▶ **Requirement**
Can you reproduce the rows between the lines holding "The height and width of the screenshot is (784, 1516)." and "tap(837, 458)", inclusive, with every coordinate in the answers shifted by -149? Keep the requests and leave out the pictures.

▶ **Material for this exercise**
##############################

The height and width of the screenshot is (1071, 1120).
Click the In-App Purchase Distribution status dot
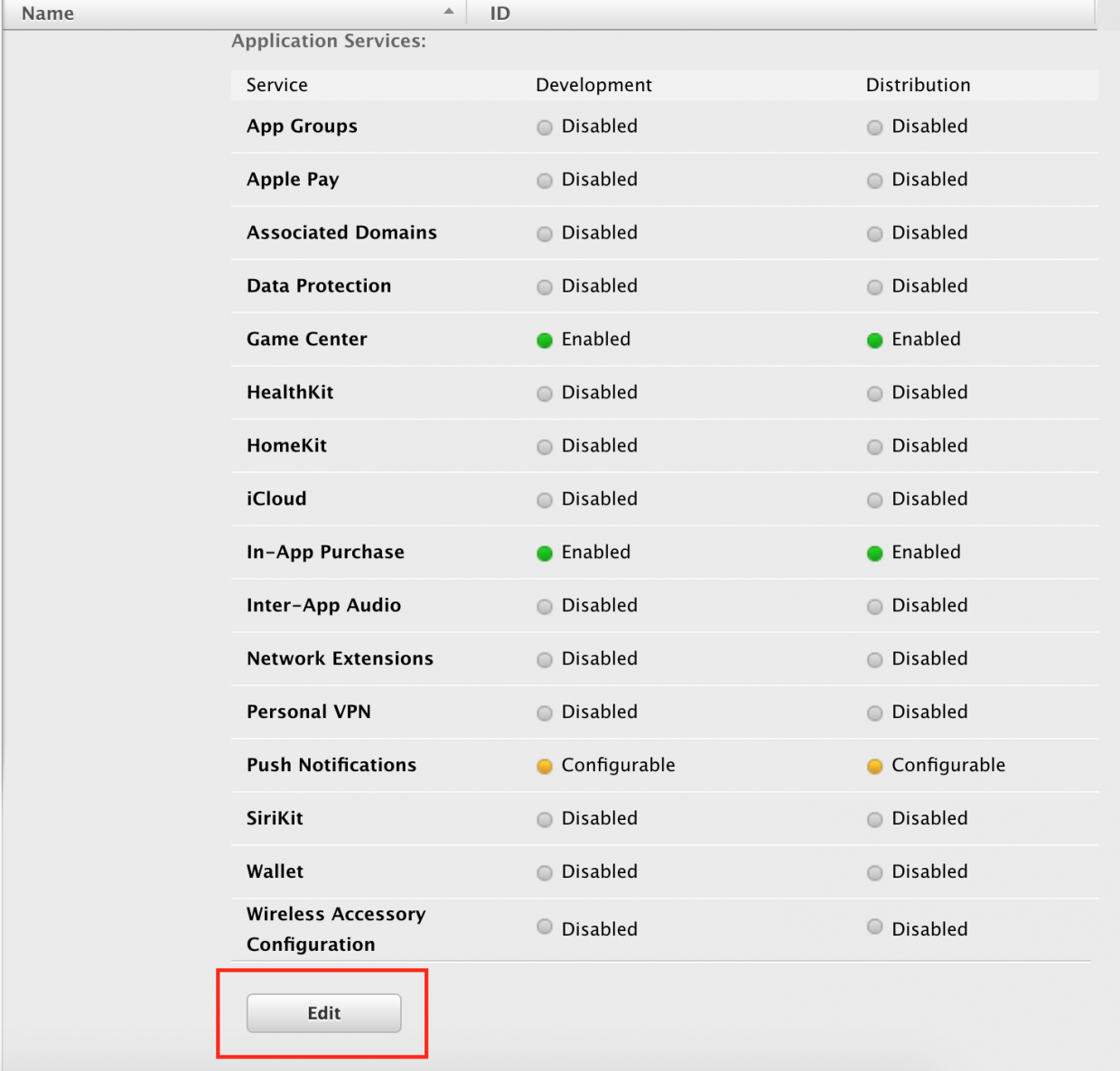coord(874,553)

##############################

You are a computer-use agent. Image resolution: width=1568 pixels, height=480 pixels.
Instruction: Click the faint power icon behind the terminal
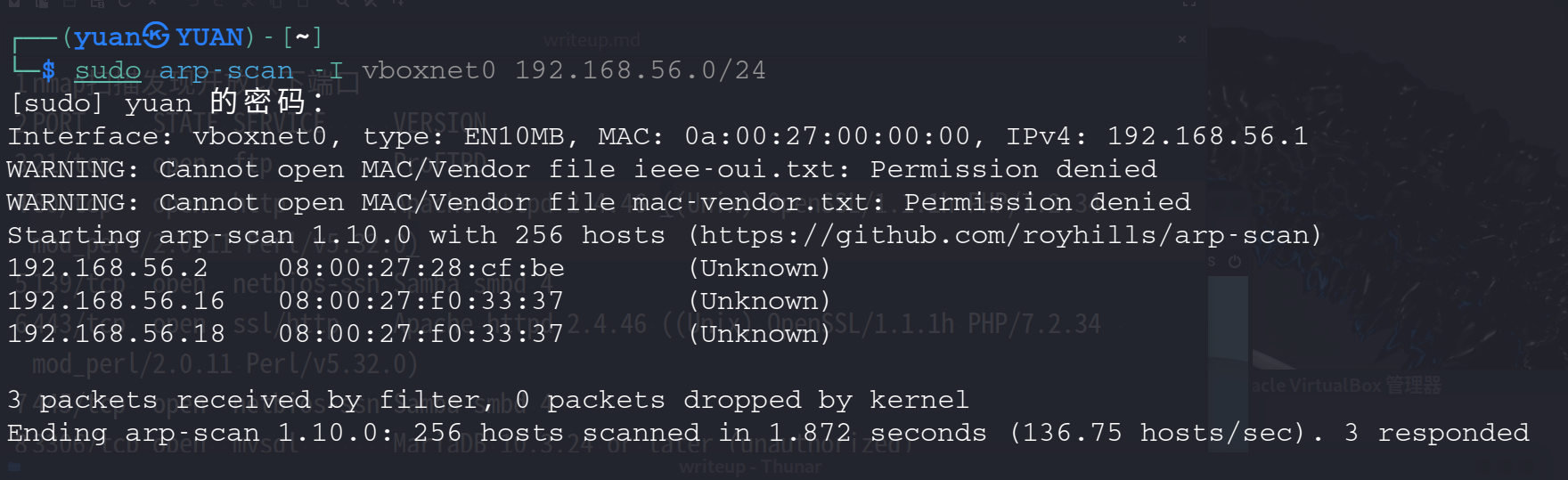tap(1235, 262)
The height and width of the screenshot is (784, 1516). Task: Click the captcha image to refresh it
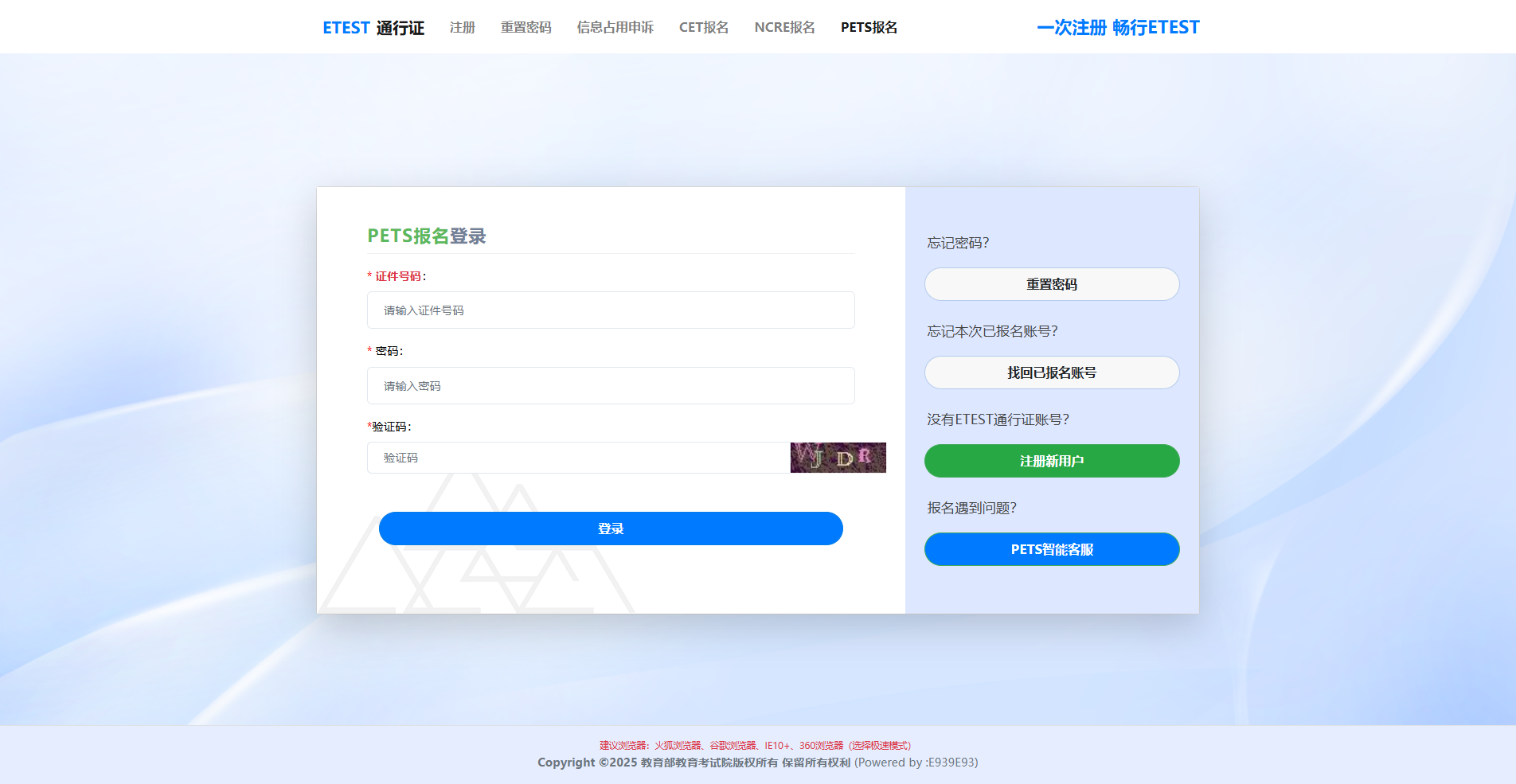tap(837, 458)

##############################

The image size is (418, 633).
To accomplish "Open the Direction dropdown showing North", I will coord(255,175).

##############################

▶ **Response to the task**
The height and width of the screenshot is (784, 1516). Task: Click the captcha image to refresh it
tap(688, 309)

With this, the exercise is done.